負け犬の烙印を押されたままじゃ、終われねぇ。宮本のそんなガムシャラさは、自分自身が傷つかないよう諦めがよく、TPOに合わせて感情をセーブできる大人になった我々に、大切なことを思い出させてくれるのでした。そして、おのれのエゴむきだしで突っ走ってきた宮本も、たまたま出逢ったいろんな人たちのさまざまな価値観を受け止めていくうちに、溢れ出る情熱はやがてひとつの形になっていくのです。頭でっかちだった宮本がようやく手に入れた信念、お金では手に入らない本当の意味での誠意と言っていいかもしれません。宮本はわずか1日でぐんと大人になったのです。
夜10時をすぎ、神保たちが待つ会社に宮本はようやく帰社します。朝からずっと全力で走ってきた宮本の心は、まだ止まることができません。

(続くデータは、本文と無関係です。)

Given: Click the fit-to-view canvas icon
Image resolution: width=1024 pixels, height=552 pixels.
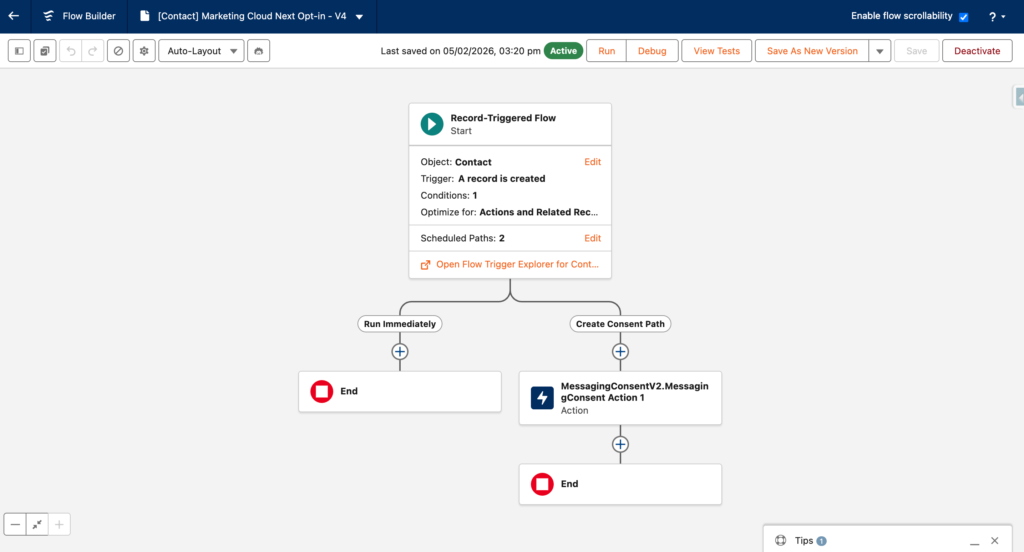Looking at the screenshot, I should (x=37, y=524).
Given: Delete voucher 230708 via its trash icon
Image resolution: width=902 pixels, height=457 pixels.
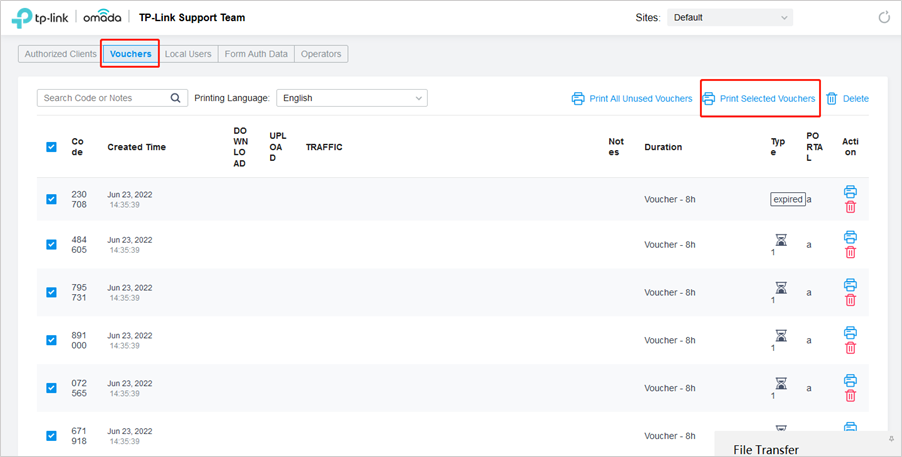Looking at the screenshot, I should (x=850, y=207).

「製薬会社の件は、もう終わったんや」と宮本を諦めさせようとする小田課長(星田英利)に懸命に喰らいつきます。サウナに移動した小田課長と神保を前にして、素っ裸の宮本は主張します。「このままで終わったら俺、きっとがんばったことで満足しちゃいます。俺は結果を噛み締めたいんです、勝ちでも負けでも」。サウナの熱気よりも熱い宮本に、ついに小田課長も根負け。課長決裁で新サンプル作成にGOサインを出すのでした。

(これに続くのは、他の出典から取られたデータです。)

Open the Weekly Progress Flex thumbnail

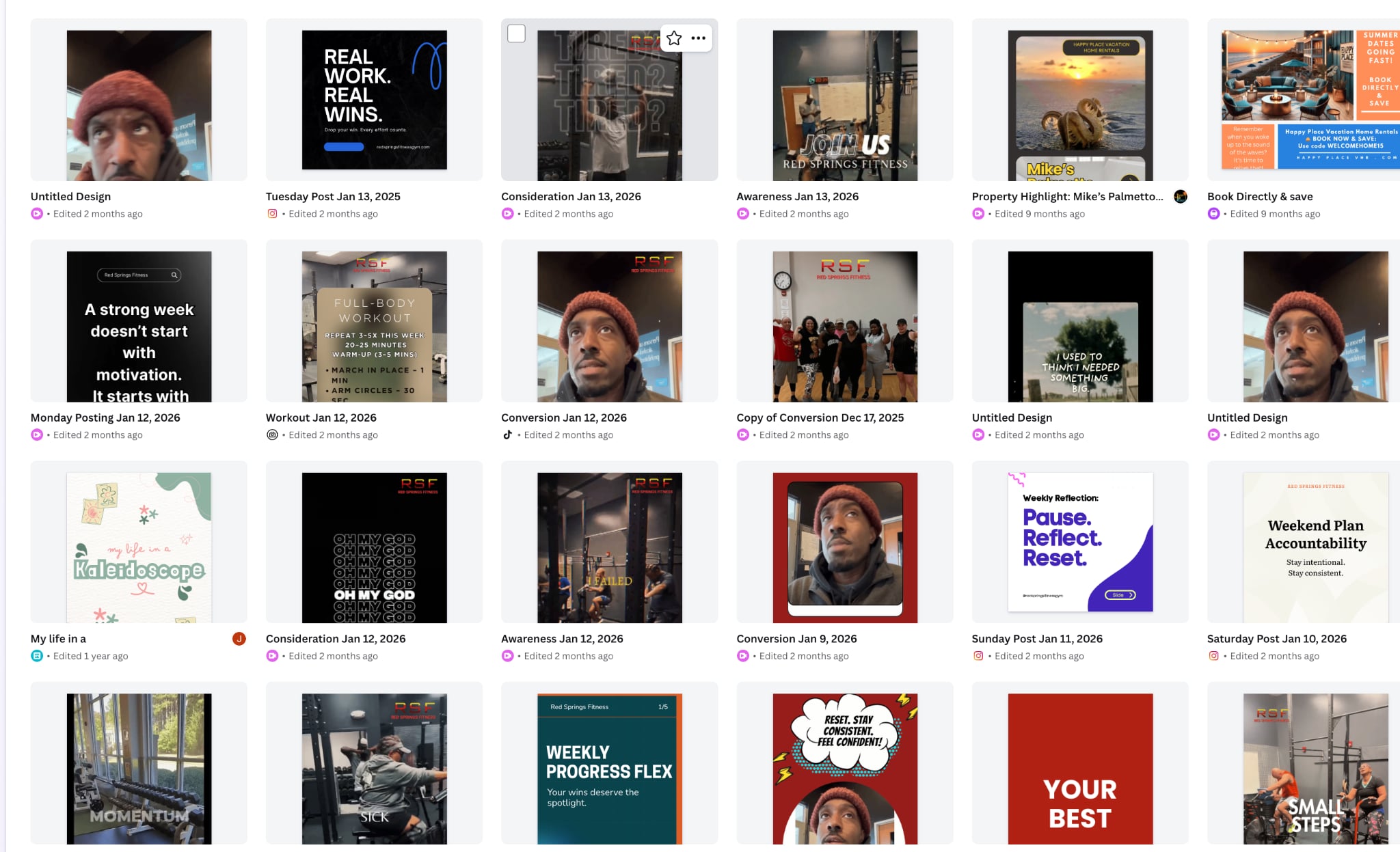point(610,769)
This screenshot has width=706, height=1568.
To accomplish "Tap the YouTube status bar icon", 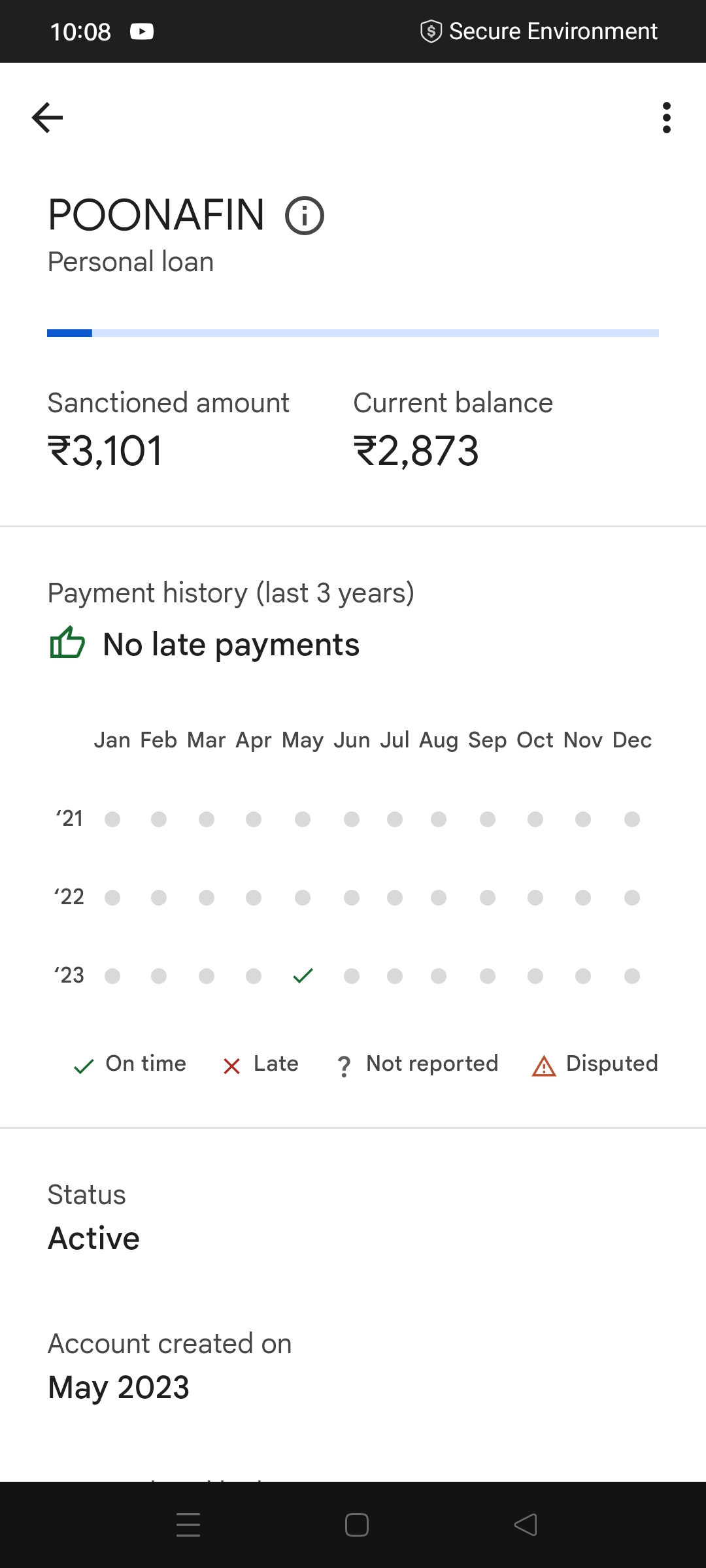I will [x=142, y=31].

ビジネスの世界では、結果のみが求められますが、その結果の元になるものを生み出すのは一人の人間が持っている情熱ではないでしょうか。誰だって、情熱はないがしろにはできません。後はもう、結果を残すだけです。退職が決まっている先輩の神保も、課長決裁したことで上から叱られることを覚悟している小田課長も、デザイン会社で人知れず新しい文具を考えている徳間さんも、広告会社で燻っている小菅も、そして視聴者全員が、池松壮亮演じる宮本が最後に奇跡を起こしてくれることを願っています。いよいよ物語が佳境に入る次回・第10話も見逃せません。